By the time I picked up Effortless Mastery I’d also noticed that it’s possible to practice every day for years and still not improve as a musician. This horrified me until I understood the cycle of self-defeat: Fear of not knowing enough leads me to rush through exercises and tunes. My self-critical ego amplifies that fear, and I react by multiplying effort — thinking more and trying harder.
It’s a vicious cycle: How can I possibly make music in the midst of all that noise?
The solution is to practice in a way that releases ego, fear, and excess thinking. That’s what Effortless Mastery is about.
Mastering the minimum
I’ve mastered a piece of music when I can play it perfectly every time, without effort and without thought. Playing an entire exercise or a tune feels as simple as playing one note and as effortless as speaking. The piece plays itself while I watch it unfold and listen with delight. It’s like Kenny says: “Let the higher power play the music!”
Getting to that sacred place is not matter of what I practice. It’s about how I practice.
Someone asked Bill Evans, the great jazz piano player, about how he practiced. “I practice the minimum,” Bill said. He did not mean practicing as little as possible. He meant practicing less material rather than more. It’s about isolating the individual elements of a tune or exercise that hang me up and mastering one element at time before moving on to the next.

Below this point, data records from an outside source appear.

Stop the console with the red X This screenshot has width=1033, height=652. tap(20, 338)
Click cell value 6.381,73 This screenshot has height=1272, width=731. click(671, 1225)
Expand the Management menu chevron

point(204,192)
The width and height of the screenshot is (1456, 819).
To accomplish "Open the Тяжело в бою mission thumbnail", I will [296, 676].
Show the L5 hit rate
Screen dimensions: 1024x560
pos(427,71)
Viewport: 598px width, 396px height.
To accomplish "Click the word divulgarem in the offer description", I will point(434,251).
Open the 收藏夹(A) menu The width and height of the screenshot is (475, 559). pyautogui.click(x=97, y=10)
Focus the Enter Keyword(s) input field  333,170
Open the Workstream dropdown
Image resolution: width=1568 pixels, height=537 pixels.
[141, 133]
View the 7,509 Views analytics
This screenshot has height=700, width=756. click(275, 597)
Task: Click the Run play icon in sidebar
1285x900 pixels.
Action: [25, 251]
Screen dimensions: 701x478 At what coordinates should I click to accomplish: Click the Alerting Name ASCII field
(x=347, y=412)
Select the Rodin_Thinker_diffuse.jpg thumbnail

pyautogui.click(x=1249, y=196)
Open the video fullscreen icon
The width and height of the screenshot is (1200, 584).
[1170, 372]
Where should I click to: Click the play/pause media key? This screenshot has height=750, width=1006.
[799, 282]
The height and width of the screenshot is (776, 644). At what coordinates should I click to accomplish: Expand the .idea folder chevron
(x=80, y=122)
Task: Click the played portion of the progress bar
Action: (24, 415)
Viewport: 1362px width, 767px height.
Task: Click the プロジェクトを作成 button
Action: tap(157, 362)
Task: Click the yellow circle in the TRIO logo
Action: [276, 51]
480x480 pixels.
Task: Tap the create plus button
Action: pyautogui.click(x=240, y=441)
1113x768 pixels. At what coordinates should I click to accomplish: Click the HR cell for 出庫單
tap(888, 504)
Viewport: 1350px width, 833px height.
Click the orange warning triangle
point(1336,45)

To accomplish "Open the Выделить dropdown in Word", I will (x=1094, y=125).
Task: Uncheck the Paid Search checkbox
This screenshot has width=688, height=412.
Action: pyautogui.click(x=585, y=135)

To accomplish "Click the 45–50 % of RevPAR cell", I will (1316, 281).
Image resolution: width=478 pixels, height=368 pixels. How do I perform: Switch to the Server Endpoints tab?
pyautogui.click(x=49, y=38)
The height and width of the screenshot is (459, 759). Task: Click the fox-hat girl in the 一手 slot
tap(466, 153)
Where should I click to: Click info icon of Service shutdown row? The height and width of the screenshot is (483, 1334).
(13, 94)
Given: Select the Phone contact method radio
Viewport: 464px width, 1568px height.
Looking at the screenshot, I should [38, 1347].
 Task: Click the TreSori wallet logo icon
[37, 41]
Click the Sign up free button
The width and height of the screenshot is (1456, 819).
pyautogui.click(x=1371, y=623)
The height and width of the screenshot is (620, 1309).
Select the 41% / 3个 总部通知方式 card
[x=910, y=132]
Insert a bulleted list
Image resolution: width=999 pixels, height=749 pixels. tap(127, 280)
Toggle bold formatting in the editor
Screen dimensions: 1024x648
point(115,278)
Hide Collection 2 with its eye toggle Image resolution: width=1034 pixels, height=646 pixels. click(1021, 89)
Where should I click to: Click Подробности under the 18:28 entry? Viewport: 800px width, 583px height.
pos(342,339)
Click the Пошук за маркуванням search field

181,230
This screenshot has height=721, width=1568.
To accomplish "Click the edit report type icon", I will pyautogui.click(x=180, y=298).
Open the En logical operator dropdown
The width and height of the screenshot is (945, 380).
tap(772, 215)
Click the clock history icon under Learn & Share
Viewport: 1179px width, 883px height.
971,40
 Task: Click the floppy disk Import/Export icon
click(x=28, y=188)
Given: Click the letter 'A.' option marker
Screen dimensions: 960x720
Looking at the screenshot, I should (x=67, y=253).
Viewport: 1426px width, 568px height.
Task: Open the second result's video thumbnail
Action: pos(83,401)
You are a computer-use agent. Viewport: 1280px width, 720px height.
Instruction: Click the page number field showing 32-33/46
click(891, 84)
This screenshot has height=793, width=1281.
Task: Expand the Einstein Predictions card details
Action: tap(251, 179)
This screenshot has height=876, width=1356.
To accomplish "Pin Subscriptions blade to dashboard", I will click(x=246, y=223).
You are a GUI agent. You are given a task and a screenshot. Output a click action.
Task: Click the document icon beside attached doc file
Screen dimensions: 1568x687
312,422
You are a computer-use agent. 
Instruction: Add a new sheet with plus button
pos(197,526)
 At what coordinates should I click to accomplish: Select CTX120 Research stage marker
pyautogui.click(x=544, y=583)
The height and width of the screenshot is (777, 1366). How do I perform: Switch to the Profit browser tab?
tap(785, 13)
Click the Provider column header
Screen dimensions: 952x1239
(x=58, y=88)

Reading Effortless Mastery tempered my grandiose ambitions and grounded me. I might practice only one tune for an entire month or spend years going through one guitar book. That’s okay, because the point of practicing is not to blow through a shelf full of books: It’s to make music that moves people.
Saying more with less
One of the big insights I got from Kenny is that mastery does not depend on knowing a ton of theory or memorizing a hundred licks.
When I listen to masterful players, in fact, I hear repetition. These musicians didn’t become great by trying to learn everything. Instead, they learned a precious few things — a minimum number of patterns and musical devices — that combined to create a distinctive voice.
B. B. King is a perfect example. His playing was pared down to the minimum — basically, the blues scale. And yet B. B. played those few notes with such feeling that I wanted to cry for joy.
“Many of our favorite artists are not overwhelming technicians, but make deep statements,” says Kenny. That’s true of B. B. and my other favorite players as well.